Sam Cooke

Sam_Cooke

     Por Almir Santos

 

Considerado pela revista Rolling Stone  o 4º maior cantor de todos os tempos e o 16º maior artista da história, é uma pena que Sam Cooke seja tão pouco conhecido por aqui. Nascido em 22 de Janeiro de 1931 em Clarksdale, Mississipi, Cooke foi o primeiro artista negro da indústria norte-americana a ter pleno controle de sua carreira, compondo suas próprias canções, produzindo e abrindo seu próprio selo, a gravadora SAR, fechada após seu falecimento, em 1964. Um dos pioneiros da Soul Music ao lado de Ray Charles, ambos levaram o tradicional gospel das igrejas frequentadas pelas comunidades afrodescendentes para o mercado de música secular. Era comum na época a adaptação de temas religiosos para a música pop por esses artistas, como é o caso de “I Got a Woman”, em que Charles afirmava que  “tinha uma mulher na cidade, e ela era boa para ele”, quando o refrão original dizia que havia um homem santo na cidade anotando nomes. Quando descobriram que Ray era cego, então, pensaram que se tratava de um enviado do demônio. Sam Cooke ainda tinha uma vantagem em relação a Ray Charles, por ter um enorme sex appeal e uma voz aveludada, somada a capacidade de compor canções fáceis que grudavam como chiclete, conseguia sair do gueto da comunidade negra, vendendo milhões de discos nas paradas “brancas”, um de seus fãs era o Rei do Rock, Elvis Presley, que sabia cantar boa parte do repertório de Cooke.

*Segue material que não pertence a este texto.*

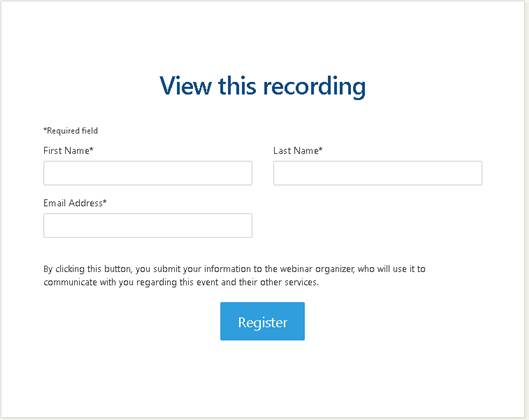The width and height of the screenshot is (529, 420).
Task: Click the "Email Address*" label
Action: coord(75,203)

Essa divisão racial da parada americana seria definitivamente quebrada pelo próprio Elvis, considerado um “branco que cantava e dançava com o suingue de um negro”. A partir de 1957, Sam Cooke emplacou inúmeros hits como “You Send Me”, “Wonderful World”, “Bring it on Home to Me”, entre outros, mas isso não impediu que o jovem casado, pai de dois filhos, rico e famoso (Cooke tinha uma Ferrari) sofresse discriminações raciais. Ao ser barrado na entrada de um hotel por ser negro, aquela situação despertou no cantor o desejo de contribuir mais ativamente com o movimento dos direitos civis, que estavam em ebulição na época, sob a liderança do pastor Martin Luther King.  Ao ouvir “Blowin in the Wind”, de Bob Dylan, Cooke também se tocou que não havia composto nenhuma canção que expressasse os desejos de mudança da sociedade naquele começo de anos 60.  Assim surgiu “ A Change is Gonna Come”, que só foi lançada postumamente, dias após seu trágico assassinato.

Cooke era um boêmio inveterado e tinha o costume de sair  para beber e virar a noite, ás vezes com garotas que encontrava pelos bares.  No dia 10 de Dezembro de 1964, o cantor conheceu uma jovem de 22 anos chamada Elisa Boyer. Resolveram estender a noite para um Motel barato de Los Angeles, o Hacienda. Ao acordar no quarto do estabelecimento sem suas roupas e documentos e  ao notar a ausência de Elisa no local, Cooke foi  completamente nu reclamar com a gerente do Motel que havia sido roubado, e ainda acusou Bertha Franklin, que administrava o Hacienda, de ter acobertado a fuga de Elisa Boyer e estar envolvida no roubo. A confusão culminou com um tiro no peito, disparado por Bertha, que alegou legítima defesa. Encerrava-se assim a carreira de Sam Cooke, mas sua influência perdura até hoje. Na cerimônia de posse de Barack Obama, em 2009, a cantora  soul Bettye LaVette e o roqueiro Bon Jovi fizeram um dueto interpretando “ A Change is Gonna Come”.

 

Live At the Harlem Square Club, 1963

Registro ao vivo onde Cooke desfila alguns de seus hits. Destaque para o domínio da plateia, o enorme carisma e o completo controle do público. Embora curto, um dos discos ao vivo favoritos da casa. Ouça sozinho, mas funciona muito bem numa festa. Clássico atemporal.